In a renewed push to reassert Congress' role in deciding when to send troops into combat, the Senate Foreign Relations Committee voted on March 8 to repeal two authorizations for past wars in Iraq.
The committee specifically voted to approve repealing the 1991 and 2002 Authorizations for the Use of Military Force, or AUMFs. The full Senate may consider the measure before members leave for an April recess.
The American Legion has long supported Congress as the authority to declare war.
“Our nation’s founders made clear that declaration of war is the solemn and sole responsibility of the U.S. Congress,” American Legion National Commander Vincent “Jim” Troiola said. “The American Legion has called for the repeal of outdated Authorization(s) for the Use of Military Forces (AUMF). The American Legion believes that the U.S. deployment of troops to Iraq has extended long past the original intent and purpose of the stated mission.”

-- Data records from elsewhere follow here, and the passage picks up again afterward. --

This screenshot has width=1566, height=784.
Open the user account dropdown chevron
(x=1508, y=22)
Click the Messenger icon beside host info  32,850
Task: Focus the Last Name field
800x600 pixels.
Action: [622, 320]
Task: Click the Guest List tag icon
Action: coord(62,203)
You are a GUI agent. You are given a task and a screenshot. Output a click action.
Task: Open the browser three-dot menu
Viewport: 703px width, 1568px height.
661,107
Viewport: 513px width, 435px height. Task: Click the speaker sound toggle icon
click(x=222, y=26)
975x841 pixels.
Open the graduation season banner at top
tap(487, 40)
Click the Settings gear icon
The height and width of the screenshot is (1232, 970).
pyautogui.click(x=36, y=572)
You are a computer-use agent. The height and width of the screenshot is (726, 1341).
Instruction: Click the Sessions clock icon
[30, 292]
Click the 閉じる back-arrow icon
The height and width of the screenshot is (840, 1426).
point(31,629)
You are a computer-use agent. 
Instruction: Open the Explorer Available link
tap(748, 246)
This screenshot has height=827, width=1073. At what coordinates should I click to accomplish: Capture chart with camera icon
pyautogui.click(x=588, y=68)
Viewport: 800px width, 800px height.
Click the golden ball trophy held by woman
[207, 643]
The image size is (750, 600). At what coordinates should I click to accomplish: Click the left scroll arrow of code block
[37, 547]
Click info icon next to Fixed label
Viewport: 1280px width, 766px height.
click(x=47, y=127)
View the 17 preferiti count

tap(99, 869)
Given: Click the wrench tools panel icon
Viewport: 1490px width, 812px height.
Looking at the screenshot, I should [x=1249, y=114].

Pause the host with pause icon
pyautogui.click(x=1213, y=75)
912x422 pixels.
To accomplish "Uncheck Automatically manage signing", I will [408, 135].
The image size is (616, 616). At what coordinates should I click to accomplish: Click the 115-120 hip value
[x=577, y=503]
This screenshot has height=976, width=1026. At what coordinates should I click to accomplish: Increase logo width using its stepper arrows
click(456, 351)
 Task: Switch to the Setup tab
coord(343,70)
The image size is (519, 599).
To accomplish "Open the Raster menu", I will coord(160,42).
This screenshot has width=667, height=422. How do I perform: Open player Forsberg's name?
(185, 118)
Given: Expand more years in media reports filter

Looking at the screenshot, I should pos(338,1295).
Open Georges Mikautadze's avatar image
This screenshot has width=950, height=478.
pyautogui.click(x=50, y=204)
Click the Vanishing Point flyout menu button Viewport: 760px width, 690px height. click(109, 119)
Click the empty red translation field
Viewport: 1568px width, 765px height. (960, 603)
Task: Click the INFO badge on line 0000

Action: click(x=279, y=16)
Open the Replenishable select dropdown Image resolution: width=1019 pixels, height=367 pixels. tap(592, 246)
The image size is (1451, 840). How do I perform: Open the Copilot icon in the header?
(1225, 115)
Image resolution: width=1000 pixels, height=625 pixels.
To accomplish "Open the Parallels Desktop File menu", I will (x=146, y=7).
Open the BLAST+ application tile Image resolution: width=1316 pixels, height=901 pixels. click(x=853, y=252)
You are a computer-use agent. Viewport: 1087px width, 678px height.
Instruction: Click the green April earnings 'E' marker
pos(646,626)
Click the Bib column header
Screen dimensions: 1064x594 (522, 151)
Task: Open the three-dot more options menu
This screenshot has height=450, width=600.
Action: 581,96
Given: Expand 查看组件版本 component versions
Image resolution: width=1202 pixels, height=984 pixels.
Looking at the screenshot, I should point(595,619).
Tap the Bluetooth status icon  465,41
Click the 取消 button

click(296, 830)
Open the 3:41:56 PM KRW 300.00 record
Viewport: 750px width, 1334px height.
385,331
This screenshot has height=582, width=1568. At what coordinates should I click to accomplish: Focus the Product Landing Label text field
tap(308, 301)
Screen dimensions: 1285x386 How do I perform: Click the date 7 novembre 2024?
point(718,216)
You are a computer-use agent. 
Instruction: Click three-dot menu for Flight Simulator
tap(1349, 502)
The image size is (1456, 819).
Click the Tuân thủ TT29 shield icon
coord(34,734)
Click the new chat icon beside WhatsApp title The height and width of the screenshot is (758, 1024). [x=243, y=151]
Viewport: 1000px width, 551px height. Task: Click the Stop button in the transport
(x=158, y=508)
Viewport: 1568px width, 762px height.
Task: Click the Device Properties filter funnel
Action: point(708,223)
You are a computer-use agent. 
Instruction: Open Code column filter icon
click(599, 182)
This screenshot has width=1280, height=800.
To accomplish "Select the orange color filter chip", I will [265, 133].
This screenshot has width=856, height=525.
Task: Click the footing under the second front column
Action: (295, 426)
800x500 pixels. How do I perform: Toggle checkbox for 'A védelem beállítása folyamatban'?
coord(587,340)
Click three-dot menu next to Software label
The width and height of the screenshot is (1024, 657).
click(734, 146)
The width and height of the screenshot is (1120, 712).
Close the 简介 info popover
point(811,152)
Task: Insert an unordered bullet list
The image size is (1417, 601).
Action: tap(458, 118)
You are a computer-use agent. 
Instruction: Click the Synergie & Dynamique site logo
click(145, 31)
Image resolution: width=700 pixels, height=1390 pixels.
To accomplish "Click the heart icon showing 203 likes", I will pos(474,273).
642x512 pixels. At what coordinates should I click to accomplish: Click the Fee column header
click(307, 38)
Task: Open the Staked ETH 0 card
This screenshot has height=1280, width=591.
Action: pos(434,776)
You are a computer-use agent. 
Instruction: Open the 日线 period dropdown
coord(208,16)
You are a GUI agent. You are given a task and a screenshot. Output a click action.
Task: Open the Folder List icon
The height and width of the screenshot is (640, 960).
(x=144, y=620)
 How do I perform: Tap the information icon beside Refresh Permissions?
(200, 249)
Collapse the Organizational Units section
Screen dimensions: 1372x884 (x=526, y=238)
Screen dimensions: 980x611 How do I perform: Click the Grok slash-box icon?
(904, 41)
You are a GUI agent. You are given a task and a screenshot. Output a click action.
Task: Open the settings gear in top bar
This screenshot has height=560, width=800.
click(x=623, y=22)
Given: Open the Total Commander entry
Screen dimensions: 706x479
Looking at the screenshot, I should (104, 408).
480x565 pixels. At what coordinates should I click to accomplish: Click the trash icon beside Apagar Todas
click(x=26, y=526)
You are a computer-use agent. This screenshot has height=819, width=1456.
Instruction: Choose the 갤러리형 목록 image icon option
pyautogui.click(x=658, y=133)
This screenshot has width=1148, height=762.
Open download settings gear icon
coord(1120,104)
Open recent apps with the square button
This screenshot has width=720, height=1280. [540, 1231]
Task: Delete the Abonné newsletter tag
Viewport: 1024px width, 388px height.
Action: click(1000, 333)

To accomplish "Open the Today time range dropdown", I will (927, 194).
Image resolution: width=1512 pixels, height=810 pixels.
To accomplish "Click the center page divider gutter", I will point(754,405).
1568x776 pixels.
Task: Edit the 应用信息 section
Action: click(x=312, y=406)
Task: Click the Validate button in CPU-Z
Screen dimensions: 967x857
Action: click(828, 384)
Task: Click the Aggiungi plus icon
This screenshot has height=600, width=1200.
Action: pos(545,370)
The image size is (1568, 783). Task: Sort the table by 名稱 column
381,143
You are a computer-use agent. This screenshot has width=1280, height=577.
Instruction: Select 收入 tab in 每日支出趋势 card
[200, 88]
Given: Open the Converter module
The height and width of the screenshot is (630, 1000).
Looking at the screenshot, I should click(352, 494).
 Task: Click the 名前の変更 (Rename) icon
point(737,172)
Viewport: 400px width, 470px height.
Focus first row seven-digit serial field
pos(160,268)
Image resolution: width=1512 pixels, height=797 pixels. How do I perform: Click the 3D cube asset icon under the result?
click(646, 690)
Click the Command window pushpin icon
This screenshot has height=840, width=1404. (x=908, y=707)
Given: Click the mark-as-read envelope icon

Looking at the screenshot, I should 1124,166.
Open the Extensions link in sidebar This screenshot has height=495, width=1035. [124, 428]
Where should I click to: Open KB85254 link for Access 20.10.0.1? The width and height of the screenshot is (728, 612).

Advocating for a strong national defense is part of the premise on which The American Legion was founded in 1919.
“A strong national defense is an original pillar of The American Legion. ‘Forever war’ is not,” Troiola said. “The American Legion calls on Congress to once again follow the text of Article I, Section 8, Clause 11, of the U.S. Constitution.”
A group of bipartisan lawmakers from the Senate and House of Representatives introduced legislation to repeal the two longstanding AUMFs in early February.
"We need to put the Iraq war squarely behind us once and for all, and doing that means we should extinguish the legal authority that initiated the war to begin with," Majority Leader Chuck Schumer said last week.